When the tool 102 is run into the well 106 and through tubular 108, the tool 102 will encounter various forces, including downward force F1, which may be a net force of pressure, gravity, etc. Tool area A1, resembling a circumferential contact region or near-contact region of the mandrel end 114A and the setting sleeve 154 incurs little to no portion of the force F1 because the area is largely parallel to the vector. The conventional tool 102 incorporates the simplest component parts that are cheapest and easily fabricated, which includes machined, linear portions. The tool 102 is easily positionable, and ultimately set, so that a largely concentric and equal annulus is formed between the tool 102 and the casing 108 (see, e.g., annulus arrows 199).
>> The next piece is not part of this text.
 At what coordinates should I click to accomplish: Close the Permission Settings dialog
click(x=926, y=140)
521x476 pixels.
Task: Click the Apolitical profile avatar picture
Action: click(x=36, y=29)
While this type of configuration is sufficient for vertical orientation, very distinct and different problems are encountered when the tool 102 is used in horizontal service. FIG. 1B readily illustrates how the tool 102, workstring 112, etc. incur various downward forces F1, resulting in the tool 102, etc. moving along the bottom portion of the casing 108. When the setting sequence begins, radial outward movement of slips and compressible member (not shown here) will ultimately urge the tool 102 toward a central position, as illustrated in FIG. 1C. However, when this occurs the tool 102, by way of, for example, area A1 experiences incredible downward forces F2. This happens because as the tool 102 begins to centralize, the workstring 112 in some manner is also urged to centralize. Thus, the weight of the workstring 112 will be transferred into the tool 102, including at a point P1 of the mandrel 114, resulting in a fracture point P1, as shown in FIG. 1D.
The most apparent solution for one of skill would be to increase clearance between the mandrel end and the setting sleeve; however, debris, sand, etc. may fill into this clearance, and then there is ultimately no clearance, resulting in a pseudo tolerance fit, as well as other problems caused by the debris that impairs the function of the tool 102.
Referring briefly to FIG. 1E, a view of a conventional setting sleeve incurring hydraulic drag is shown. In operation, when the tool 102 is set, it is often a hydraulic operation and pressurization that occurs in strokes. After the tool 102 is set and released from the string 105, the string 105 needs to be removed from the wellbore 106. The faster the removal of the string 105, the less cost incurred per foot. Increased removal speed per foot becomes paramount when well lengths start to exceed 10,000 feet.
What is needed is a downhole tool with reduced drag that would allow faster pullout.
Accordingly, there are needs in the art for novel systems and methods for isolating wellbores in a viable and economical fashion. There is a great need in the art for downhole plugging tools that form a reliable and resilient seal against a surrounding tubular. There is also a need for a downhole tool made substantially of a drillable material that is easier and faster to drill. There is a great need in the art for a downhole tool that overcomes problems encountered in a horizontal orientation. There is a need in the art to reduce the amount of time and energy needed to remove a workstring from a wellbore, including reducing hydraulic drag.
It is highly desirous for these downhole tools to readily and easily withstand extreme wellbore conditions, and at the same time be cheaper, smaller, lighter, and useable in the presence of high pressures associated with drilling and completion operations.